Addressing the Compute Bottleneck
Compute resources are one of the main challenges of doing LLM research. Most AI labs rely on large clusters of GPUs to train and test their models. Gradient teamed up with Crusoe to research long-context LLMs. Crusoe is creating a purpose-built AI cloud that can help its partners build and explore different models cost-efficiently.
Crusoe’s L40S cluster, used for large-scale training and testing of LLMs
“The timing of this collaboration was interesting because we were bringing online an [Nvidia] L40S cluster,” said Ethan Petersen, Senior Developer Advocate at Crusoe. “Typically when people think about those chips, they think about them in terms of inference and we wanted to showcase that we’re able to do really large-scale training across these as well as inference.”
Evaluating the Models
One of the key benchmarks to evaluate long-context windows is the “needle in a haystack” test, where a very specific piece of information is inserted into different parts of a long sequence of text and the model is questioned about it.
The “needle in a haystack” test, used to evaluate long-context windows in LLMs
“Our models get near perfect needle-in-a-haystack performance up to around 2 million context length, and that kind of puts us in the realm of what I’ve seen only Gemini 1.5 Pro,” said Pekelis.
Enterprise Applications
Pekelis believes that long-context open models will make it easier for more companies and developers to build LLM-based applications.
Agentic systems, where one or more language models are put into multiple roles in a workflow, can do more with fewer calls
“Right now, there is a bit of a distance in between individual uses and applications of AI and language models and enterprise applications, which are lagging behind a little bit,” Pekelis said. “Just allowing language models to do more and to be able to put more in the context windows, unlocks new applications.”

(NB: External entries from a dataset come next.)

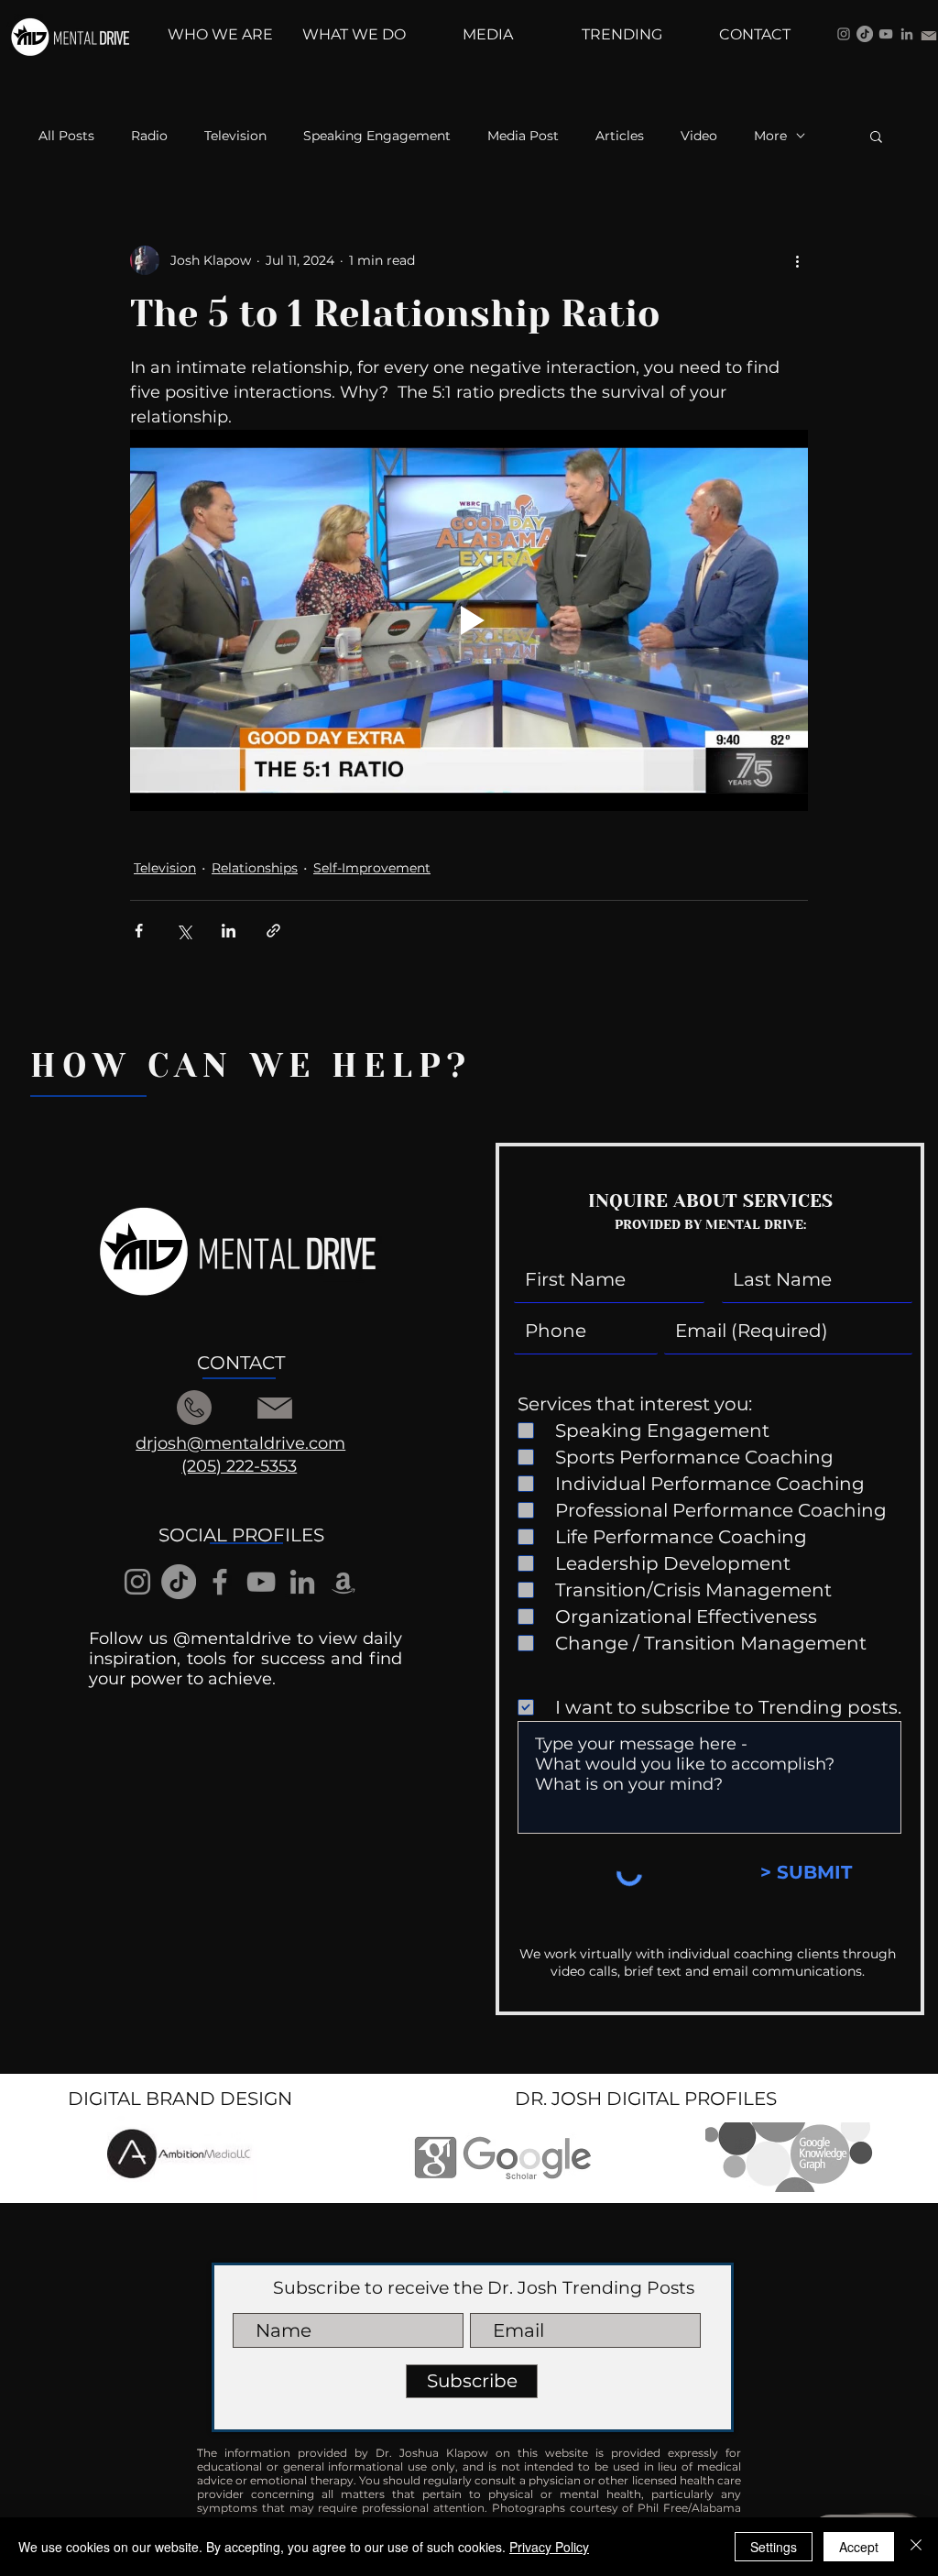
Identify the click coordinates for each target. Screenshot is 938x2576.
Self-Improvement (372, 868)
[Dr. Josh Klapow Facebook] (219, 1581)
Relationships (255, 868)
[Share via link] (273, 930)
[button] (876, 135)
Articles (619, 136)
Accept (858, 2547)
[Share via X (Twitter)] (183, 930)
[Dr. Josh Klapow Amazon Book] (343, 1581)
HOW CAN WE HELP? (251, 1066)
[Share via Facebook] (138, 930)
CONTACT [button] (241, 1363)
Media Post (523, 136)
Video (699, 136)
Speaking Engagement (377, 136)
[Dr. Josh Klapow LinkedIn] (907, 34)
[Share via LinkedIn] (228, 930)
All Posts (66, 136)
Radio (149, 136)
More (770, 136)
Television (235, 136)
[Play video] (469, 620)
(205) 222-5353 (239, 1466)
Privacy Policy (549, 2547)
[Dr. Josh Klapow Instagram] (843, 34)
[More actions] (797, 260)
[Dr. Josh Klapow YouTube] (886, 34)
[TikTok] (864, 34)
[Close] (916, 2546)
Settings (773, 2547)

For example, with longer contexts, agentic systems can do more with fewer calls because they can process much more information with each request.
Long-context LLMs can also do things that would have otherwise required more complex data processing pipelines. One example is style transfer. Without long-context models, if you wanted a language model to mimic the writing style of a person, you would have to first gather data from different sources. Then you would have to preprocess and summarize the data and figure out a way to feed it into the model or possibly fine-tune the model.
“Here, what we found is that, for example, you can just take all of my past emails and give it to the language model, and it learns how to write like me,” Pekelis said.